INTRODUCTION: In general, mice develop chronic and nonhealing periapical lesions after endodontic infection. Surprisingly, we recently found that toll-like receptor 2 (TLR2)/interleukin 10 (IL-10) double-knockout (dKO) mice exhibited acute but resolving osteomyelitislike inflammation. In this study, we examined the kinetics of endodontic infection-induced inflammation in TLR2/IL-10 dKO mice and explored a potential mechanism of periapical wound healing mediated by the hypoxia-inducible factor 1 alpha (HIF-1α) subunit and arginase 1. METHODS:TLR2/IL-10 dKO and wild-type C57BL/6J mice were subjected to endodontic infection in the mandibular first molars. Mice were sacrificed on days 0 (noninfected), 10, and 21 postinfection. The extent of bone destruction, inflammation, bone deposition, and gene expression were determined by micro-computed tomographic imaging, histology, bone polychrome labeling, and microarray analysis. In addition, the effect of blocking endogenous HIF-1α was tested in infected TLR2/IL-10 dKO mice using the specific inhibitor YC-1. RESULTS: Infected TLR2/IL-10 dKO mice exhibited extensive bone destruction and inflammation on day 10 followed by spontaneous periapical wound healing including bone formation and resolution of inflammation by day 21 postinfection.

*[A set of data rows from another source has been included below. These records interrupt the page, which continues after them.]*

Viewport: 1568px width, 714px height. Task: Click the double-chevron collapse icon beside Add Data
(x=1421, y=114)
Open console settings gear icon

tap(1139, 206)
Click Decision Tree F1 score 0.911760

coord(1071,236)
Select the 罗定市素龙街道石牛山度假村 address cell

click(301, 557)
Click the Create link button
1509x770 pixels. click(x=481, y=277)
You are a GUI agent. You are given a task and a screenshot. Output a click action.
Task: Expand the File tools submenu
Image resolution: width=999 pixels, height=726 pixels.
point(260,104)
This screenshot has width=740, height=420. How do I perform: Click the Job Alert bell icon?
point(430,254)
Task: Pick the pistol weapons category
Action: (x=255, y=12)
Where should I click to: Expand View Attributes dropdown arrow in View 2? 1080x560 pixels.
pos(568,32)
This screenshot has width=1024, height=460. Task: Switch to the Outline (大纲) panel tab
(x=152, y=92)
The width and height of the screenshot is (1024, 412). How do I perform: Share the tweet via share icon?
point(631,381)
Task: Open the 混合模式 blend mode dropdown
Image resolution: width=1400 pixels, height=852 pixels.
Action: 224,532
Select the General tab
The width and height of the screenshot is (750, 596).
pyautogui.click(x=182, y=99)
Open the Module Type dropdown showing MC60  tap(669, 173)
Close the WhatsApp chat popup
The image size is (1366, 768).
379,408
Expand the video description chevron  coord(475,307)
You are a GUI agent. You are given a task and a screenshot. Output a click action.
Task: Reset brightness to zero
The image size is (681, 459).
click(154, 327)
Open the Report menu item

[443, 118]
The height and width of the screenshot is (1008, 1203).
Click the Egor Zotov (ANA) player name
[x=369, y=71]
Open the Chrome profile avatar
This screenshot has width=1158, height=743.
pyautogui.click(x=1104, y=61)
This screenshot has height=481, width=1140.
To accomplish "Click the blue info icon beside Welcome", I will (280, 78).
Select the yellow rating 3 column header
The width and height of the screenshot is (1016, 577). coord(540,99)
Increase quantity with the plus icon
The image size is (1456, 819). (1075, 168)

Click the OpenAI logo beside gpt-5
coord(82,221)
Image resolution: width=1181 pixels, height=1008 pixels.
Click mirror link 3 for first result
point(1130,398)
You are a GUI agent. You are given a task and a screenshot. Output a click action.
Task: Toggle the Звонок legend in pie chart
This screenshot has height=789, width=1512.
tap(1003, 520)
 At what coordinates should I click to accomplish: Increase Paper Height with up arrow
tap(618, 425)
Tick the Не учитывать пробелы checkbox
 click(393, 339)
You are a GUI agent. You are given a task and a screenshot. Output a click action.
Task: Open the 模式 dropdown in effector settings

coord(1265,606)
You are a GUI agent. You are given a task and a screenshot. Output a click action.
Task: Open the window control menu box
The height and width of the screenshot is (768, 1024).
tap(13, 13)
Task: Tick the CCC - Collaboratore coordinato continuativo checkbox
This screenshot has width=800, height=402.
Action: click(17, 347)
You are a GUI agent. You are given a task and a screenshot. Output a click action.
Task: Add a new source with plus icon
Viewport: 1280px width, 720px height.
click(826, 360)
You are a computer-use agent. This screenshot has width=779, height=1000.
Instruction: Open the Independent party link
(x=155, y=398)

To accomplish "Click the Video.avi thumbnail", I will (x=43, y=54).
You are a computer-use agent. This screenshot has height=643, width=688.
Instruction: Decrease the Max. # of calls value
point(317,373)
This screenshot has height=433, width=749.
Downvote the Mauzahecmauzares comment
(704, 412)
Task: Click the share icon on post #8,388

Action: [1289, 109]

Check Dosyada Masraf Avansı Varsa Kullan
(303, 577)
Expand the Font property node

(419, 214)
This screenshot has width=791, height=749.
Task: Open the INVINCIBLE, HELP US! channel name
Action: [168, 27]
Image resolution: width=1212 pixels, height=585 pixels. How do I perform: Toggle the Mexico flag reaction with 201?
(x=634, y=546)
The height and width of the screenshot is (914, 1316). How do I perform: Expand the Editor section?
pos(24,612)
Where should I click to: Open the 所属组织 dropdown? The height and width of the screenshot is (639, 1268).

In contrast, WTmice developed increasing chronic periapical inflammation over the 21-day observation period. Gene expression analyses and immunohistochemistry revealed that HIF-1α and arginase 1 were up-regulated in spontaneous wound healing in TLR2/IL-10 dKO mice. Blocking of HIF-1α in TLR2/IL-10 dKO mice using YC-1 resulted in significant inhibition of regenerative bone formation. CONCLUSIONS: The TLR2/IL-10 dKO mouse is a novel model resembling osteomyelitis of the jaws in which HIF-1α and arginase 1 appear to be crucial factors in spontaneous wound healing and bone repair.